9. A construction machine system comprising a motion measurement device for measuring motion data at multiple locations on a construction machine performing a predetermined motion, and a timing prediction device, The timing prediction device is, A motion model storage unit stores a motion model obtained by learning a sequence of primitive motion transitions obtained by segmenting the motion state of a training construction machine that performs motion movements, A motion data acquisition unit that acquires motion data from the motion measurement device, A feature generation unit generates feature data by performing frequency analysis on the motion data acquired by the motion data acquisition unit, The motion analysis unit segments the feature data generated by the feature generation unit and extracts a sequence of transitions of primitive movements.
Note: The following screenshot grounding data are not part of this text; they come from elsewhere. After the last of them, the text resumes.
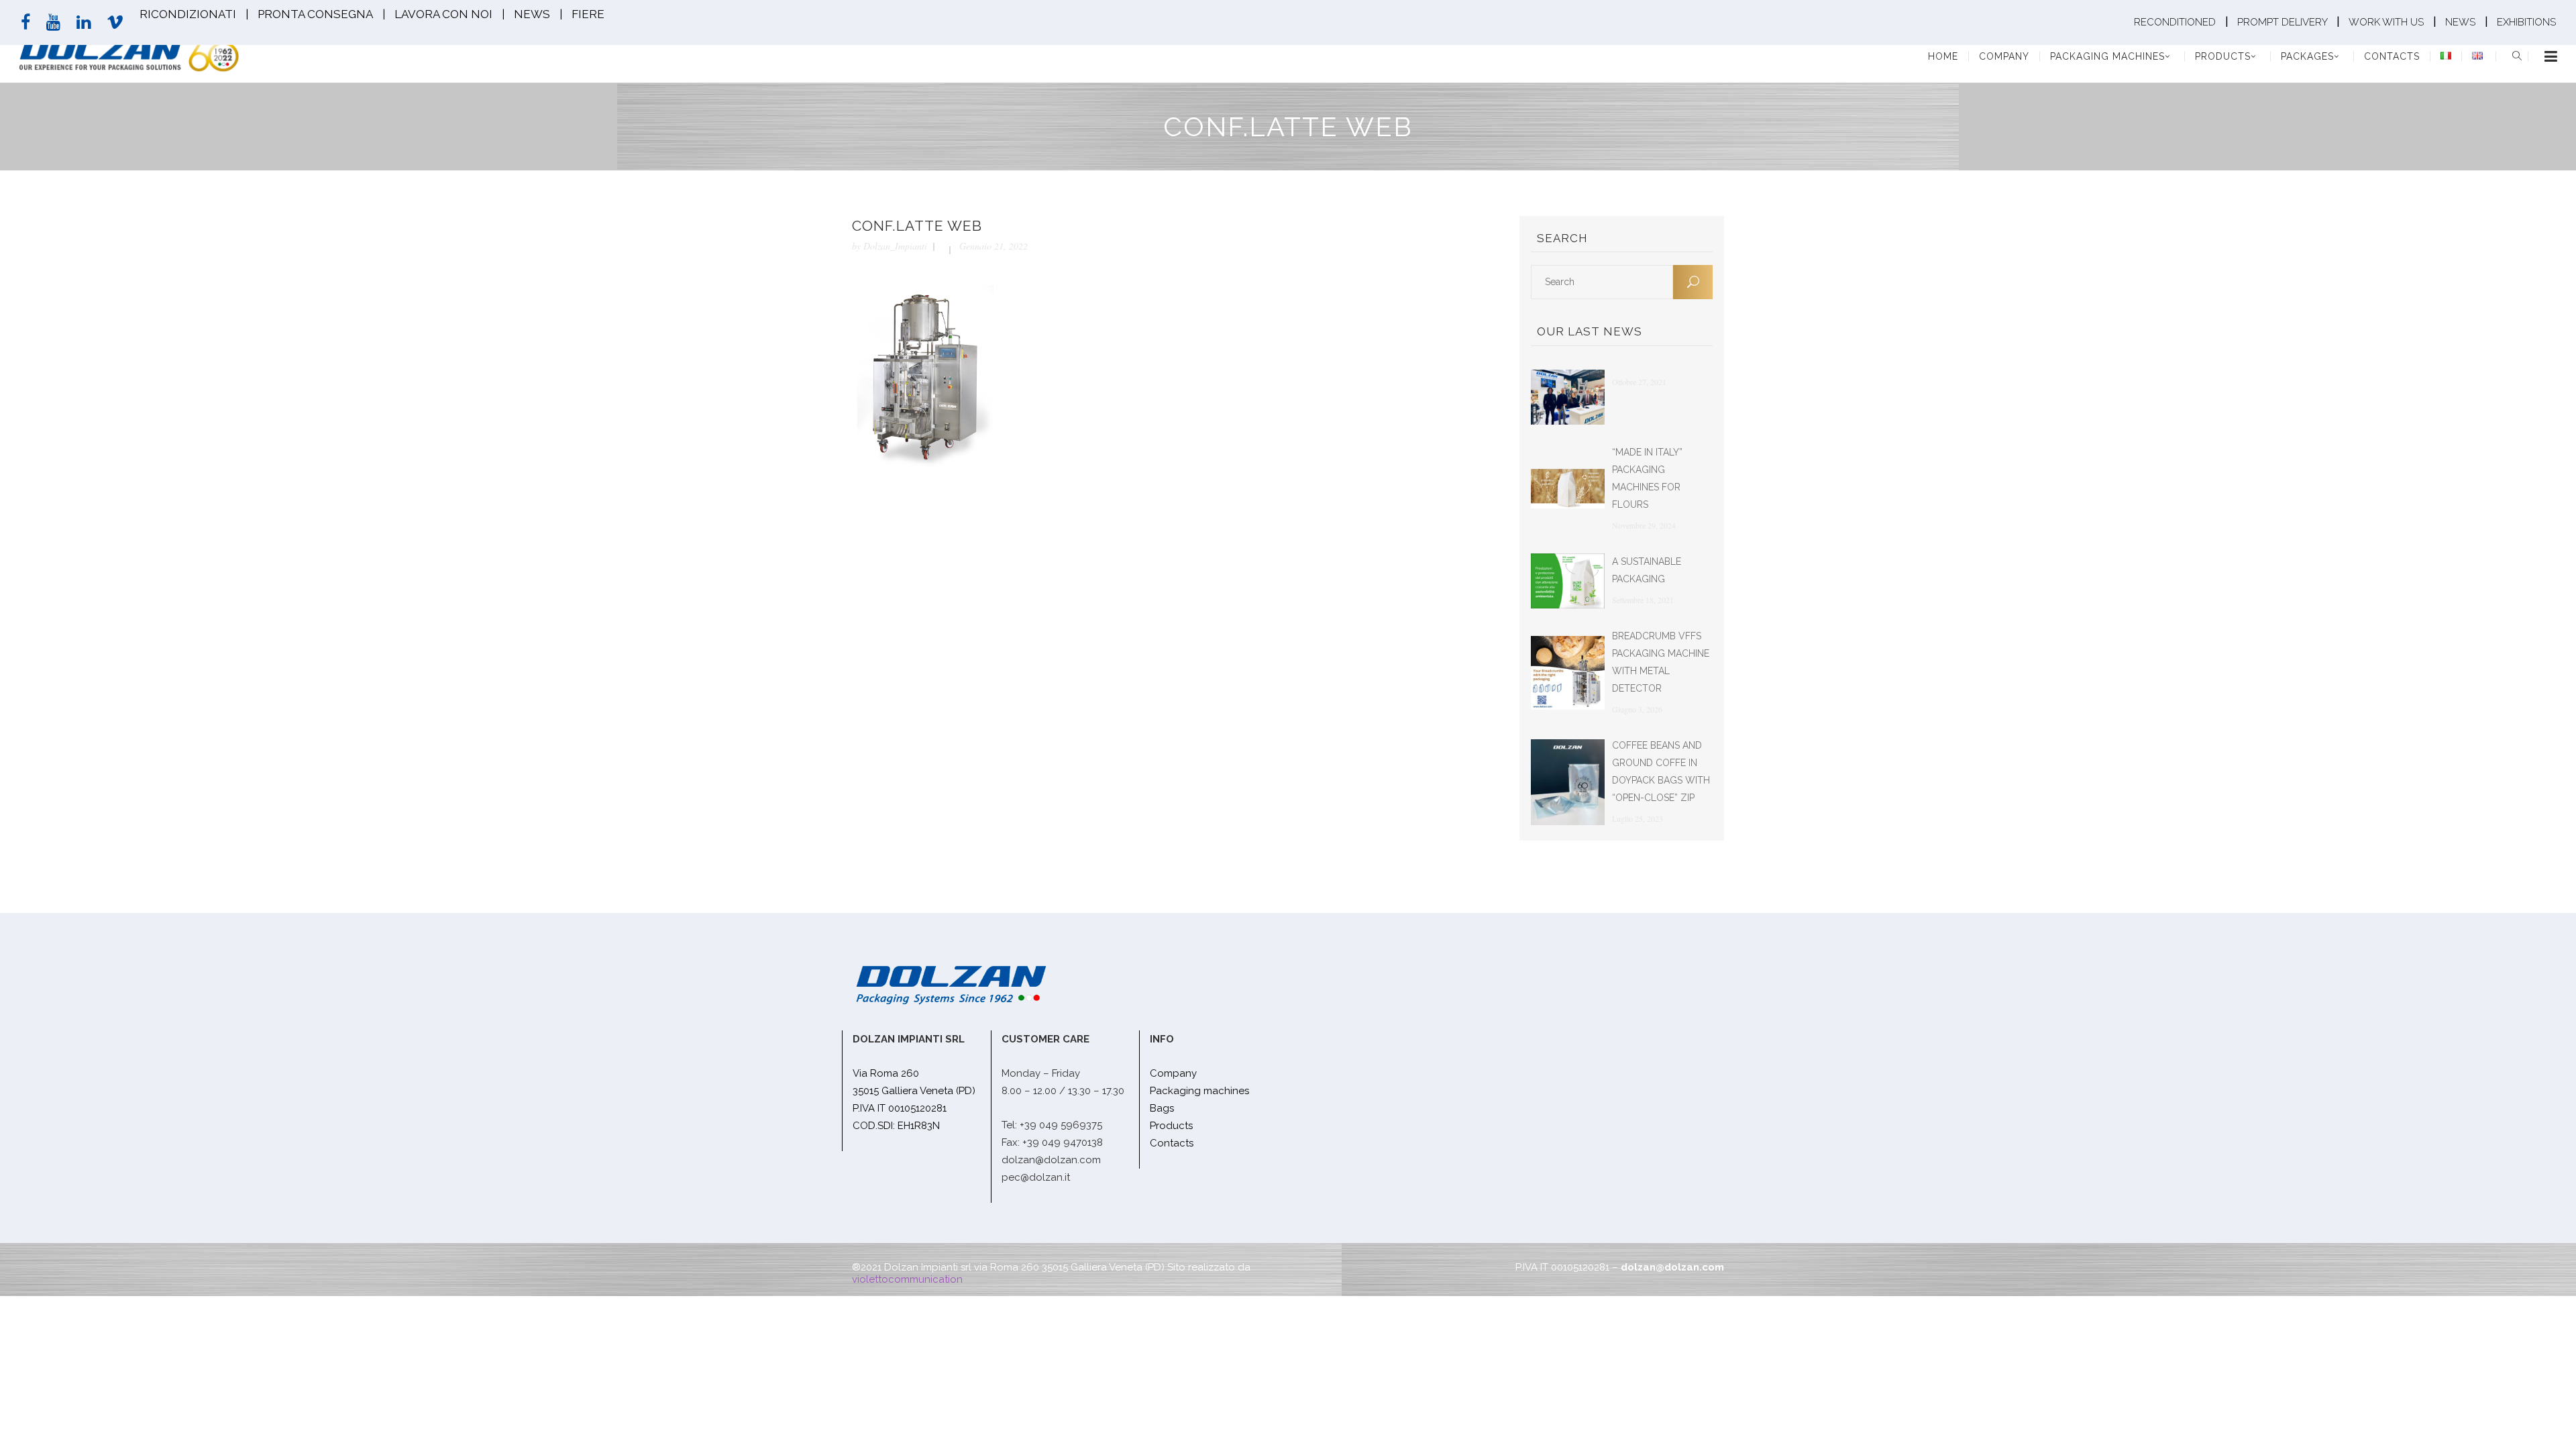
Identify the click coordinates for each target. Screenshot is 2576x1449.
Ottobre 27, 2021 (1639, 381)
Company (1173, 1073)
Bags (1162, 1108)
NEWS (532, 14)
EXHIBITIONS (2526, 22)
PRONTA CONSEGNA (315, 14)
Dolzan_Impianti (895, 245)
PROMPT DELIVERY (2283, 22)
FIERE (588, 14)
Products (1171, 1126)
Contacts (1171, 1143)
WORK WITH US (2386, 22)
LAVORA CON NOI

A prediction unit predicts the timing of the end of the predetermined movement by analyzing the frequency of occurrence of primitive movements in the predetermined movement and extracting patterns of primitive movements based on the transition sequence extracted by the motion analysis unit and the motion model stored in the motion model storage unit, Equipped with, The aforementioned primitive operation is a state in which the feature data is segmented and extracted by a hidden Markov model, The aforementioned construction machine and the aforementioned teaching construction machine are shovels. The generated feature data is obtained from motion data showing the angular velocity of the movement, which has a component in the rotational movement around the joint axes of the shovel's arm, boom, and cab, resulting from the motion. Construction machinery systems.